Na senda do post da Andreia sobre os balanços literários, recomenda-se a leitura do Actual de hoje, onde António Guerreiro assina um texto que, não sendo exactamente um balanço literário de 2007 tal como se esperaria (com as habituais listas de títulos), diz muito sobre as contradições entre as leituras e o ‘mercado’. No fim de um ano agitado pela compra e venda de editoras e pela concentração editorial nas mãos do grupo Paes do Amaral, ano em que talvez se tenha falado mais do tal ‘mercado’ – e de marketing, de comunicação do produto, de estratégias de venda… – do que de livros e leituras, fica uma espécie de aviso: “A concentração da leitura em cada vez menos títulos – e em cada vez menos espécies bibliográficas – , seguindo a par da concentração editorial, é potenciada por uma lógica coerciva da cultura como consumo. A substituição do leitor pelo consumidor, nas estratégias editoriais, levou a uma multiplicação de títulos novos, mas a um empobrecimento da escolha.

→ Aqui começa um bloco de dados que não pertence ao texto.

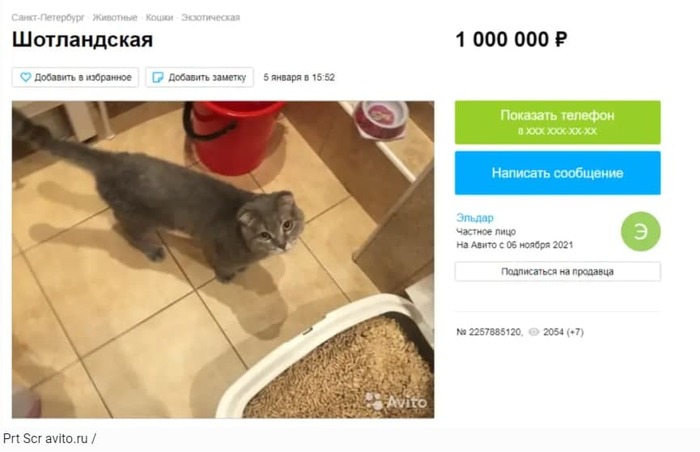The height and width of the screenshot is (452, 700).
Task: Add listing to favorites button
Action: [x=75, y=77]
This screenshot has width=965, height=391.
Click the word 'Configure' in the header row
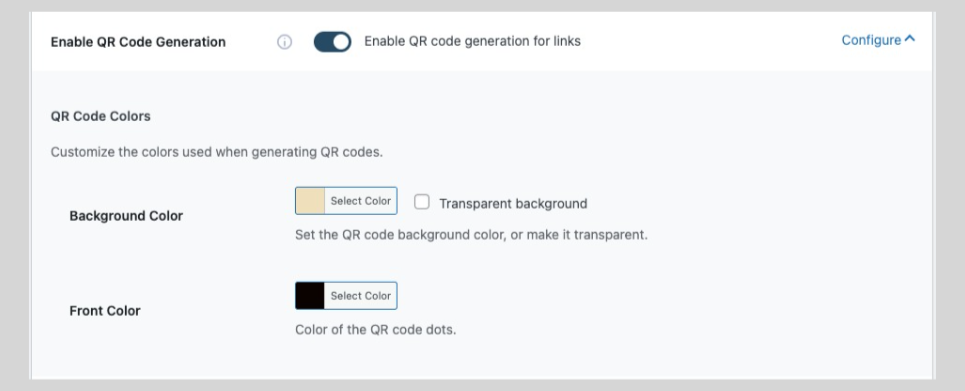[871, 40]
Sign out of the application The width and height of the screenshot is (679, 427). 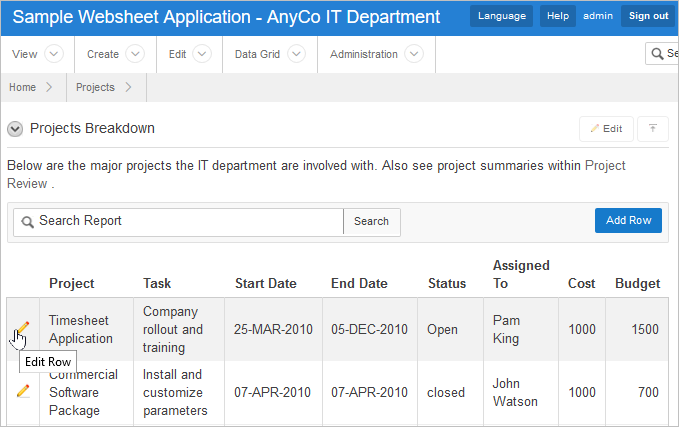(648, 16)
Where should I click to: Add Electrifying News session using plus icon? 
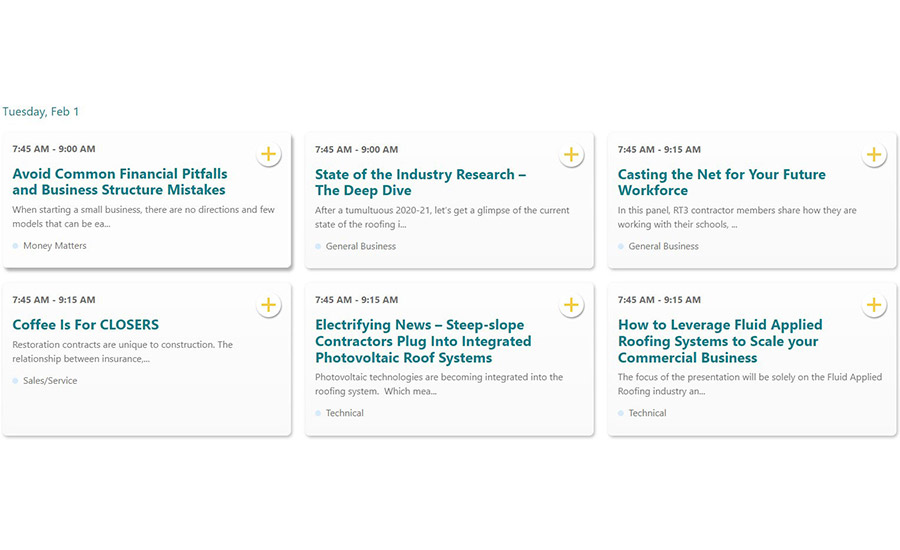click(x=571, y=305)
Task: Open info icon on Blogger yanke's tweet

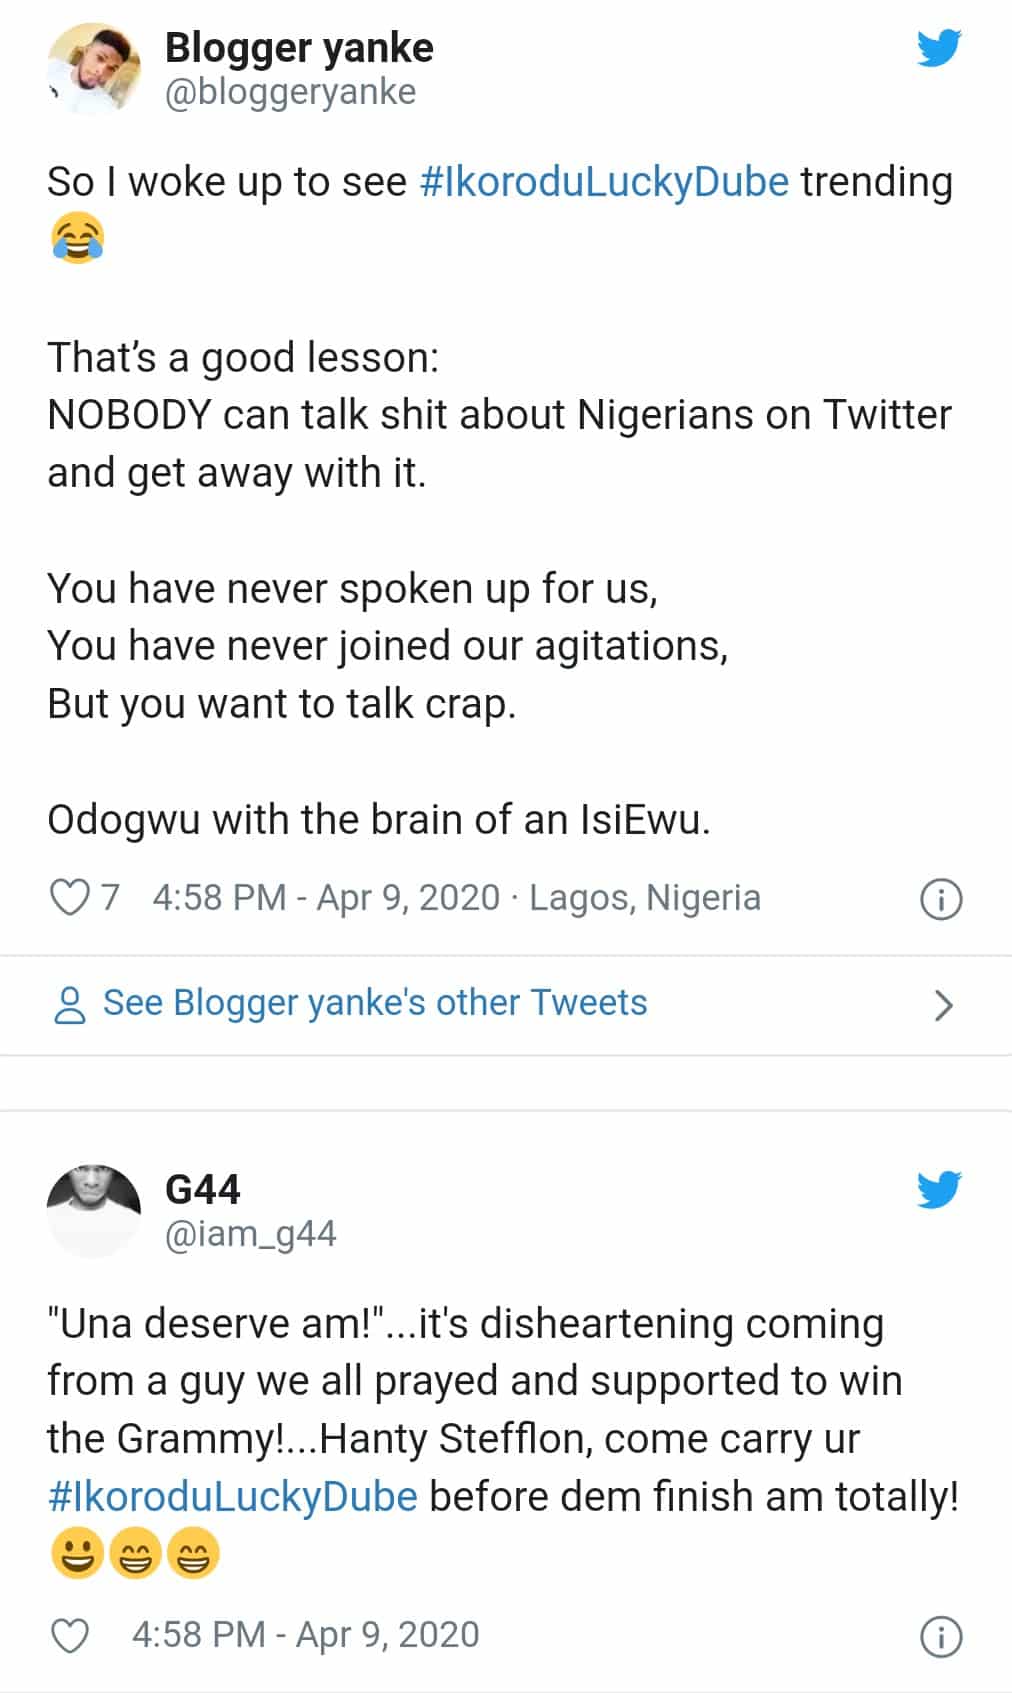Action: pos(940,900)
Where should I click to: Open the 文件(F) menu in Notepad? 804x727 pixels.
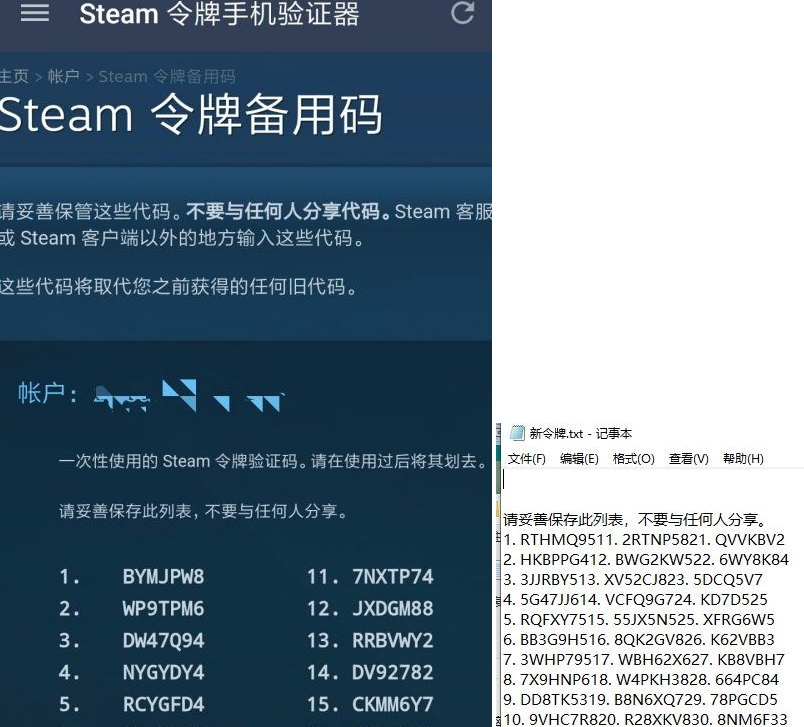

Mas há sinais de que o sistema editorial e de divulgação se tornou hipertélico, isto é, vai para alem dos seus próprios fins e começa a entrar num processo de saturação. Desta Babel desesperada, hão-de surgir alternativas. O que não é viável é que a esfera pública literária, tanto no plano da edição como no da divulgação e da critica, seja alimentada pela ideia de um público leitor acrítico e sem autonomia. O exemplo das televisões mostra bem quão nefasta é esta ideia.” (António Guerreiro, “A Funesta vertigem”, in ActualExpresso, 29 Dez. 2007)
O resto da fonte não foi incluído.